Через люк по одному выпускали в туалет. Вобла и вода сделали свое дело, очередь образовалась огромная, шумная и почти не двигавшаяся. Люди терпели, стонали, ругались, проклинали кого-то и, когда становилось невмоготу, спускали штаны и прямо с нар делали вниз. Вскоре загажено было все. Смрад стоял неимоверный. Запах пронизывал насквозь, проникал внутрь, заполнял всего доверху, казалось, что весь заполнен гадостью. Голова гудела как барабан, в ушах стоял звон. Временами сознание ускользало, наступало что-то среднее между явью и бредом, и трудно было разобрать, что было и что привиделось. Лишь тусклый свет лампочек, стук двигателя и дрожь корабля говорили, что мы едем, что это не сон, что кошмар не кончился. Сколько длилось такое, сказать трудно. Смрад, полумрак, стоны, плачь, брань, потные лица с полуоткрытыми ртами, хватающими зловонный воздух, представляли жуткую картину. В горле, в груди царапало. Хотелось хотя бы глоток, один только глоток свежего воздуха. Но его-то и не было. Мозг пронизывала мысль: «Хватит ли сил перенести мучения? Хватит ли сил выжить?»
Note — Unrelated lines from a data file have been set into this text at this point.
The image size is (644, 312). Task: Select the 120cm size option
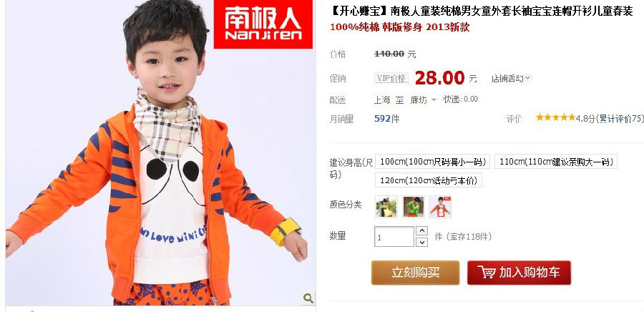pos(429,180)
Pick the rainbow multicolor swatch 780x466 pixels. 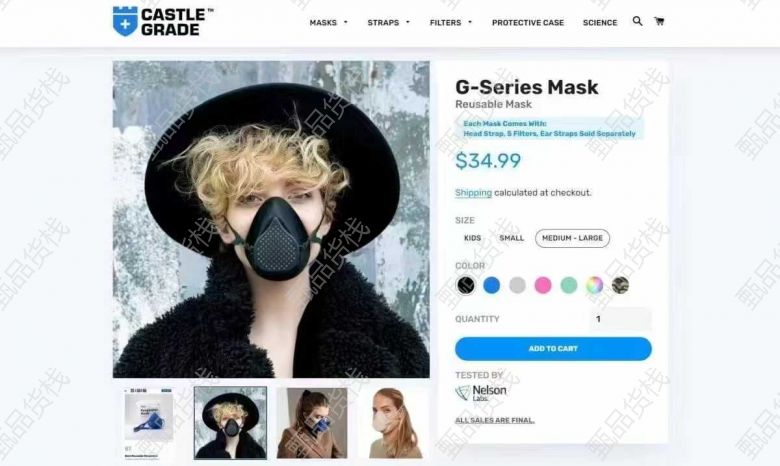594,285
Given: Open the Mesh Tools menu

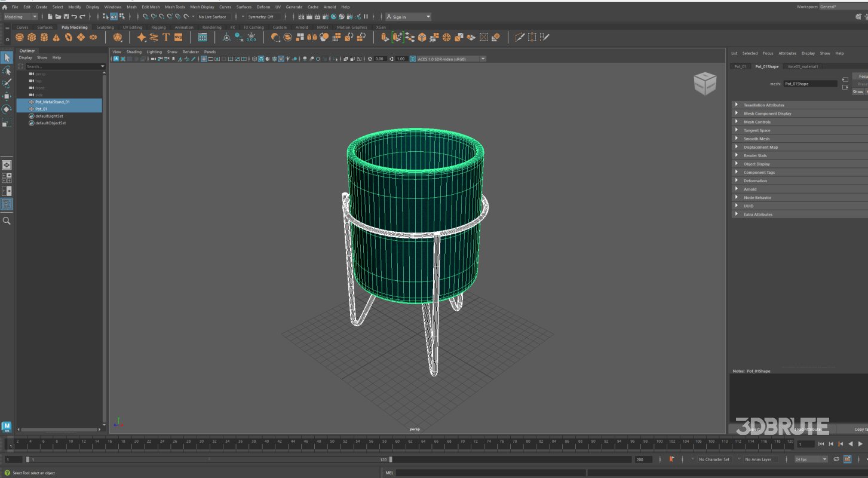Looking at the screenshot, I should 174,7.
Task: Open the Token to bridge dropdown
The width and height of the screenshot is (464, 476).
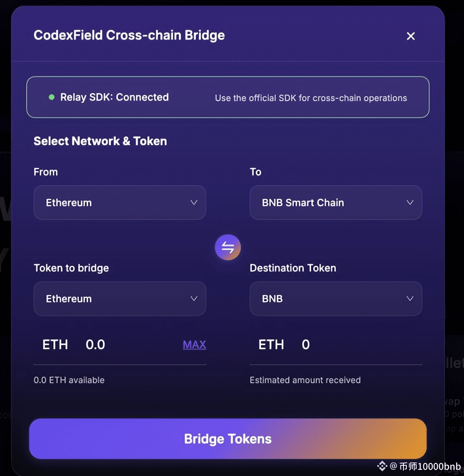Action: click(x=120, y=299)
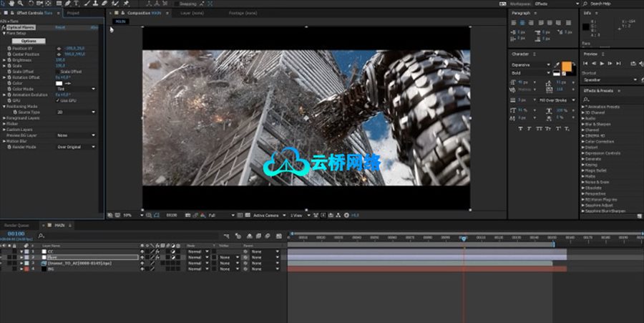
Task: Open the Render Queue tab
Action: pos(18,225)
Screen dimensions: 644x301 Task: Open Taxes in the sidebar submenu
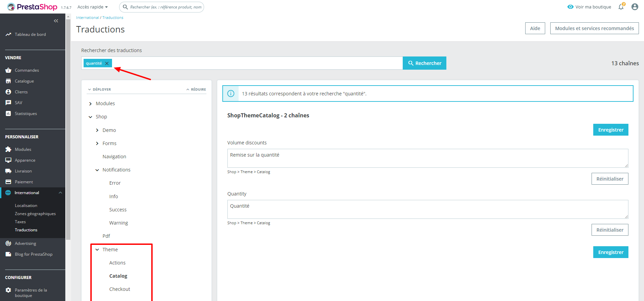20,222
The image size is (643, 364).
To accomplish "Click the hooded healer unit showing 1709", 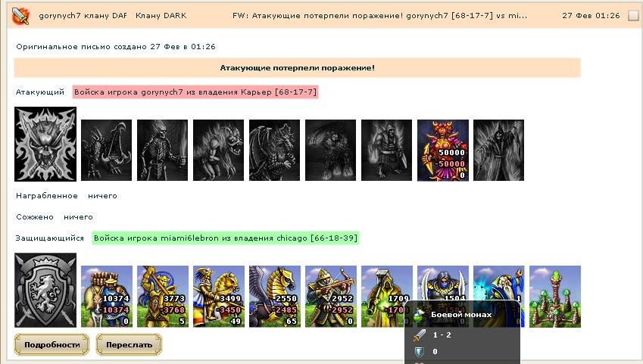I will [387, 297].
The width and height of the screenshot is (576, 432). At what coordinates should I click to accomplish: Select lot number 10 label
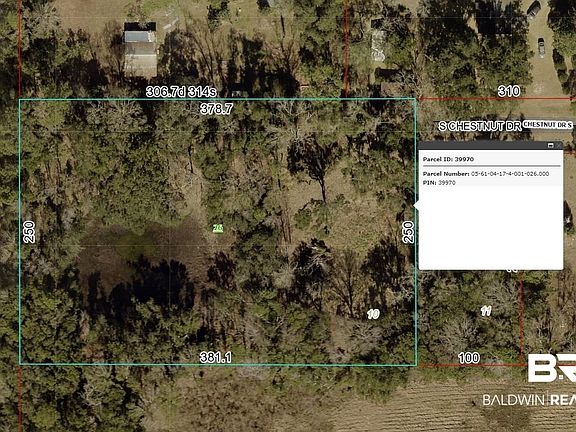(x=373, y=314)
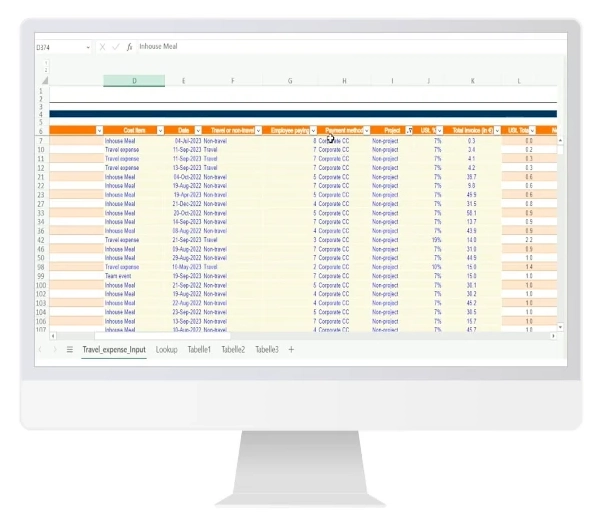Open the Travel or non-travel filter dropdown
The image size is (600, 527).
click(x=258, y=131)
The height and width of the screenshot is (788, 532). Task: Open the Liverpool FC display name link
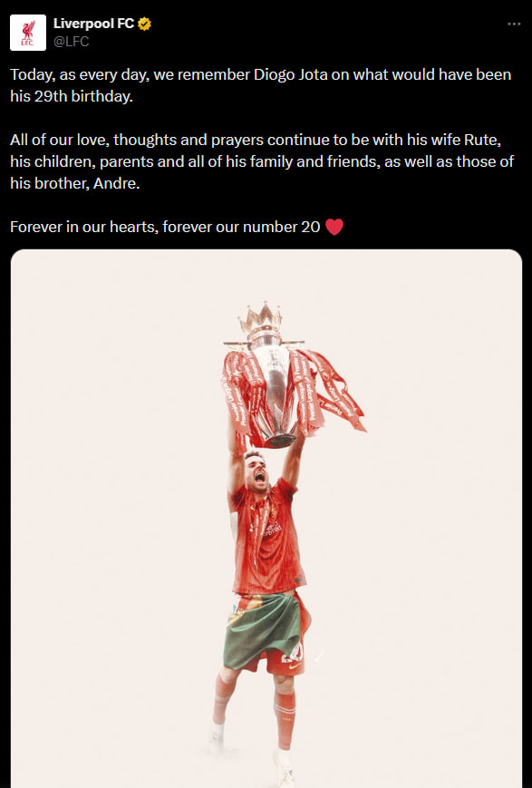(93, 24)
Наконец, наступила тишина, наверху загремело, затопало, раздалась команда: «Выходи по одному!»

 

- 46 -

Перепрыгивая с нары на нару люди ринулись к лестнице. К люку. Быстрее выплюнуть, освободиться от гадости. Быстрее глотнуть свежего воздуха. Образовалась пробка, началась свалка, сильные отталкивали ослабевших, те скатывались вниз и снова карабкались. Люди в борьбе за жизнь озверели. В конце концов удалось выбраться наружу. От яркого света и свежего воздуха закружилась голова, пошатнувшись ступил в сторону, сразу удар прикладом вернул меня на место. Трап круто спускался вниз. На берегу не было ни ворот, ни проходной, ни вышек, ни собак. Были только низкий заболоченный берег, обнесенный колючей проволокой, да широкая река. Низко возле самого горизонта по небу катилось солнце, не в силах закатиться, а за рекой в дымке виднелся город Нарьян-Мар. Тучи комаров не давали ни минуты покоя.

Долго выводили тех, кто не мог идти сам. Это были люди пожилые, обессилившие, немощные, грязные, вываленные в гадости.

А. потом выносили тех, кто уже не сможет встать никогда.